YOUR OBJECTIVE | Once you reach the line containing "Task: Sort by the 成交日期 column header" in the entries below, write out that line and each one after it down to the line containing "The height and", exactly and with nothing added.

THE INPUT |
-- -- --
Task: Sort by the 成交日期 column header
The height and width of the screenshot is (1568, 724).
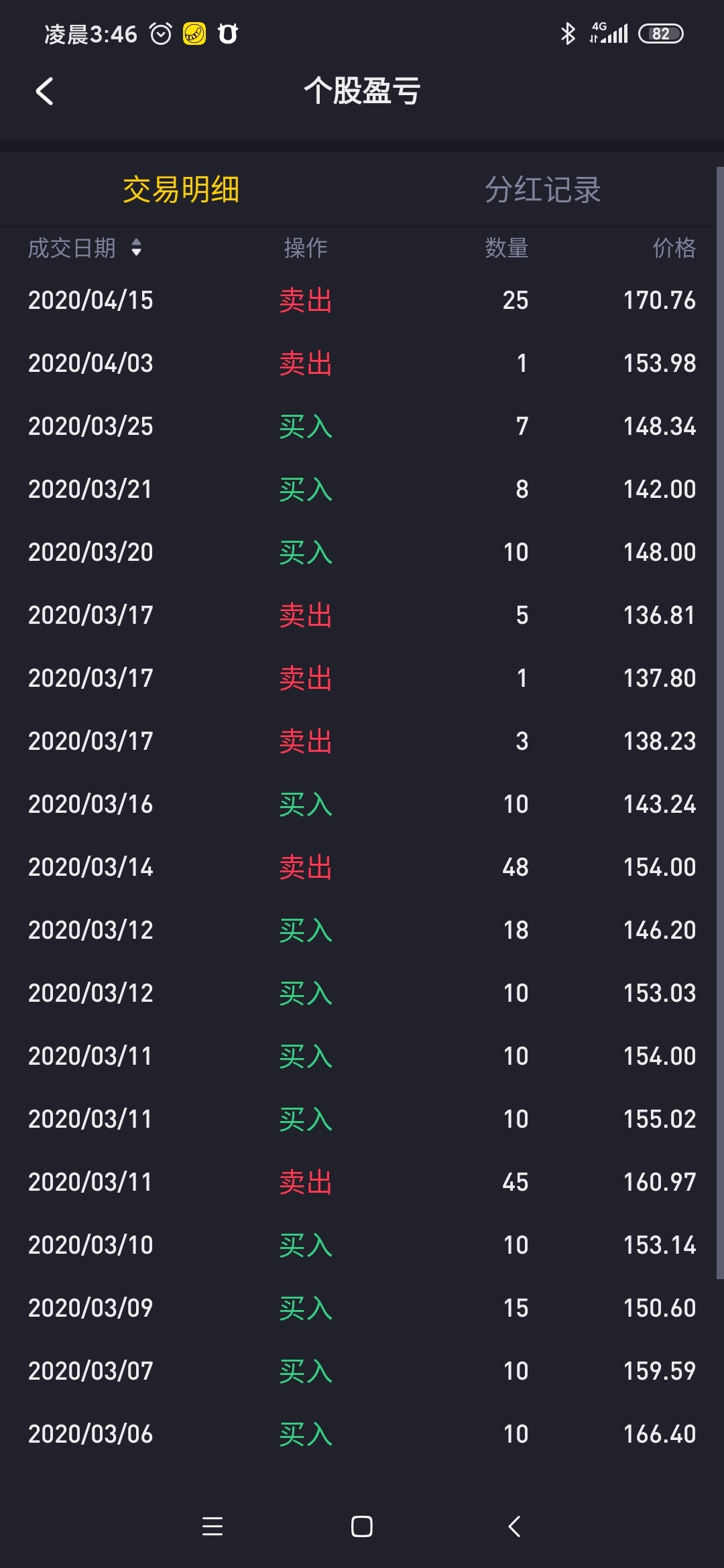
-- -- --
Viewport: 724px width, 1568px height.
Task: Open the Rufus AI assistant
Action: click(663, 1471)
-- -- --
WRITTEN REPLY |
Task: Sort by the 成交日期 column header
The height and width of the screenshot is (1568, 724).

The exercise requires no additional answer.